Red cooking is a type of cuisine from China in which the ingredients are simmered over a low flame with lots of soy sauce, rock sugar and rice wine.
Red cooking, known in Mandarin as hong shao, is rarely seen in the Western world but it's a popular form of cooking throughout China. Though linked to Shanghai, Jiangsu and Zhejiang provinces, it has its variations everywhere in that country.
By the way, it is sometimes also referred to as red stewing or red braising.
In some places in China, anything that is soy sauce-braised is considered "red cooked." The Cantonese are known to use the leftover soy poaching sauce from one recipe and reconstituted with more soy sauce, rice wine and spices in another dish. This is what I've provided in the recipe below.
Red cooking, simply put, uses a main protein such as pork, chicken, beef, tofu, duck or wheat gluten (sometimes even carp fish) which is simmered over a low flame with dark soy sauce, rice wine, rock sugar, stock and other fragrant additions such as scallions, ginger, black cardamom, five-spice powder, star anise and cinnamon.

*****

Your tasks
- A) Copy the stretch of the passage on red cooking from "Red cooking is" through "in that country.", replacing "rock sugar" with "brown sugar".
- B) Carry the passage on red cooking further, writing a few sentences that follow on from its final one.

*****

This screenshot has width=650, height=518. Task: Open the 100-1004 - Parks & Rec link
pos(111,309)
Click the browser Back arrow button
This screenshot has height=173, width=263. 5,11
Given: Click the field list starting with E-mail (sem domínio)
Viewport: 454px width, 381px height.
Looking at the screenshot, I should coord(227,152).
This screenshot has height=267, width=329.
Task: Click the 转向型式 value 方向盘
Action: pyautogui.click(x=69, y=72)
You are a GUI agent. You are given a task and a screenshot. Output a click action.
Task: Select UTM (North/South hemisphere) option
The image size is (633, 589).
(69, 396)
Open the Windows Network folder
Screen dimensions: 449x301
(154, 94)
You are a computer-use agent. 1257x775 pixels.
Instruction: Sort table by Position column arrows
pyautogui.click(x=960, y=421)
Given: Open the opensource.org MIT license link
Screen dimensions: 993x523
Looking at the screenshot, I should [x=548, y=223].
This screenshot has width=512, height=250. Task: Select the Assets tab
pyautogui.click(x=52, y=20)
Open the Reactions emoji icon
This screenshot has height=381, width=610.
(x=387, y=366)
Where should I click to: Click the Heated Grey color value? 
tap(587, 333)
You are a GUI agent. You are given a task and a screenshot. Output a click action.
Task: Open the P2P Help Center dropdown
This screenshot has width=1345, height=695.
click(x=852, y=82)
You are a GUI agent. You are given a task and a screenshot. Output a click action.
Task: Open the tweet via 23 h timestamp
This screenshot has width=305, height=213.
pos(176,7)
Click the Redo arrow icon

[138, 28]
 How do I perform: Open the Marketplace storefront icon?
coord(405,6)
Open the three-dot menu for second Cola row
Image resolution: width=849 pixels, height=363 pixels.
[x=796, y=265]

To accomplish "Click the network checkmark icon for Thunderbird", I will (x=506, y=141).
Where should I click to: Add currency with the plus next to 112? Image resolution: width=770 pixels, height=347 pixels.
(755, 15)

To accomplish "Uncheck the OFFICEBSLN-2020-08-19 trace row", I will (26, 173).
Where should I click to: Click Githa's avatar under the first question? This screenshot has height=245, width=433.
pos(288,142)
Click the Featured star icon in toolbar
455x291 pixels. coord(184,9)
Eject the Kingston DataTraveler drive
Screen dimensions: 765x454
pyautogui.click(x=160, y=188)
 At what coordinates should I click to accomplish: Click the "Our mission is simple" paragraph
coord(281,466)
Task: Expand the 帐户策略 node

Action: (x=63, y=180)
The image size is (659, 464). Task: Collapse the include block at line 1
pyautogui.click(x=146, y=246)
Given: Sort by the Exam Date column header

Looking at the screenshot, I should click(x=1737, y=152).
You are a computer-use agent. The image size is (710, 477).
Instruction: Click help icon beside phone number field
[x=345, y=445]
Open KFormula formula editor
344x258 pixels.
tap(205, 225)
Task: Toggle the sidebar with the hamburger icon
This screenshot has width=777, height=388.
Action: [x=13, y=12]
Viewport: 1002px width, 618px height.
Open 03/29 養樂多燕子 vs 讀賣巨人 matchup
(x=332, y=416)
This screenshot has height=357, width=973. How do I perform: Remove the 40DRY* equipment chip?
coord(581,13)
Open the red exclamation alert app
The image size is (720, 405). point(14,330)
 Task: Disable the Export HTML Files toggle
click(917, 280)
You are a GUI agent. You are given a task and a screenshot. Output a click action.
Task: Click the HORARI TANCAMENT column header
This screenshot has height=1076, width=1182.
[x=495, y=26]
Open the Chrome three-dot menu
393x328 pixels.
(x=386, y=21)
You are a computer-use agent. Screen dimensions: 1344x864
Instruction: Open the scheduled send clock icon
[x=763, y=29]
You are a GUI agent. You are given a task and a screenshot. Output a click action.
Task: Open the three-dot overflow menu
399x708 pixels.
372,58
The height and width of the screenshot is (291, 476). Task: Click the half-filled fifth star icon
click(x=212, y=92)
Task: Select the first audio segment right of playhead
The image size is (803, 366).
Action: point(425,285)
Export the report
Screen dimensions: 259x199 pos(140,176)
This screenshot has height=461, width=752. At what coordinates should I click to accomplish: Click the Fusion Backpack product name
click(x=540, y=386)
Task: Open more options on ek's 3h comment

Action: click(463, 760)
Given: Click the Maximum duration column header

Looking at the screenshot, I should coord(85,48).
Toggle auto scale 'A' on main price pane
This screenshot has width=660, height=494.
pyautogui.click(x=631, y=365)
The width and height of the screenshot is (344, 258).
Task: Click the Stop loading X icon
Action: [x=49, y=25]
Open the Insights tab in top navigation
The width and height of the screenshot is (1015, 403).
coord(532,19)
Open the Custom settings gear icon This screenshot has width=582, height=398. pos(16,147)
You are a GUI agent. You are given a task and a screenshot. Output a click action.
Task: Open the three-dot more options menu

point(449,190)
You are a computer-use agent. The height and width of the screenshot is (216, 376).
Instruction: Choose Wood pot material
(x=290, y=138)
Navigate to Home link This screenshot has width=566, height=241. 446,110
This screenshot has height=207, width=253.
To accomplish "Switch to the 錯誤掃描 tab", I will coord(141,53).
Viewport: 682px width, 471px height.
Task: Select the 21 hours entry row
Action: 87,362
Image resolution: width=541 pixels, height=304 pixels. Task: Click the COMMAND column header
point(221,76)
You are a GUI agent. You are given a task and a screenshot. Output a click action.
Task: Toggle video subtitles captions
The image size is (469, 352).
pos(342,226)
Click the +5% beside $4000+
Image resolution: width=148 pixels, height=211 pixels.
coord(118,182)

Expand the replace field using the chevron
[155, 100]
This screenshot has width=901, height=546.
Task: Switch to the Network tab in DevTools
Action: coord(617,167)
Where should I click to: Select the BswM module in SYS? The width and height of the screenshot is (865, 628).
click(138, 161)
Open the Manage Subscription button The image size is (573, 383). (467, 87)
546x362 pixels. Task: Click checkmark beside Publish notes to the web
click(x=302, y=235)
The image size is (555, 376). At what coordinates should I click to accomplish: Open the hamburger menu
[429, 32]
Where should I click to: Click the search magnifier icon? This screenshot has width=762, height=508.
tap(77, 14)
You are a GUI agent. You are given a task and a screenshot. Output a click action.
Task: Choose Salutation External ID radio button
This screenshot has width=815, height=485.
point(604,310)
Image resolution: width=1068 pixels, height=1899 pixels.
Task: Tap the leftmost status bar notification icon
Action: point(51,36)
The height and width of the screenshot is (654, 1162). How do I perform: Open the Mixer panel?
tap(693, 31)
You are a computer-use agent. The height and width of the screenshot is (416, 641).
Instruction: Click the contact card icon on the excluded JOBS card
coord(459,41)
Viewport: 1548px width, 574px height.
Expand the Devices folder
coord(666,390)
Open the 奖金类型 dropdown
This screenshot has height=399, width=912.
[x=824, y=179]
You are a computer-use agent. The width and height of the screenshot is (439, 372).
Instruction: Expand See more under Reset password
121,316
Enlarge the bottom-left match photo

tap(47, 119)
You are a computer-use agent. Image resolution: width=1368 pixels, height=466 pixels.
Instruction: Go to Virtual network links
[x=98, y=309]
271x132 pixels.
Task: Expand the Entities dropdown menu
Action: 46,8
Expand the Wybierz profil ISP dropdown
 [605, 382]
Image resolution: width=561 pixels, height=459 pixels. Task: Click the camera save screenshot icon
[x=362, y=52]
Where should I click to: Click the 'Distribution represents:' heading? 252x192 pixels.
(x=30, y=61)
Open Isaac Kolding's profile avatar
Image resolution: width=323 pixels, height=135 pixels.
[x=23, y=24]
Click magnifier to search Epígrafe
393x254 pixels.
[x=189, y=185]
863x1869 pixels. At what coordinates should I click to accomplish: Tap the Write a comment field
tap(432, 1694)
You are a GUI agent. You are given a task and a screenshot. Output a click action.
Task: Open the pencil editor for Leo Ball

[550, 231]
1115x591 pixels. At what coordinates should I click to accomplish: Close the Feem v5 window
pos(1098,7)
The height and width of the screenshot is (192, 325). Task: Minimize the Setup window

*****

Answers for each item
- A)
Red cooking is a type of cuisine from China in which the ingredients are simmered over a low flame with lots of soy sauce, brown sugar and rice wine.
Red cooking, known in Mandarin as hong shao, is rarely seen in the Western world but it's a popular form of cooking throughout China. Though linked to Shanghai, Jiangsu and Zhejiang provinces, it has its variations everywhere in that country.

- B)
This stick-to-your-ribs cuisine is the equivalent of the Western Sunday night dinner. Although the food is hardly red in colour (more brownish red), for the Chinese, the colour is blessed, bringing luck and fortune.
One thing to remember, dark soy sauce is a key ingredient since it is thicker and sweeter than the regular kind.
Red-cooked dishes are often paired with stir-fried veggies, something light to go with a heavy meal. Other dishes to pair with a red-cooked meal include: Stir-Fried Pea Shoots, Steamed Tofu, Bean Sprout & Green Bean Salad, Hainanese Chicken Rice and Lemongrass Chicken.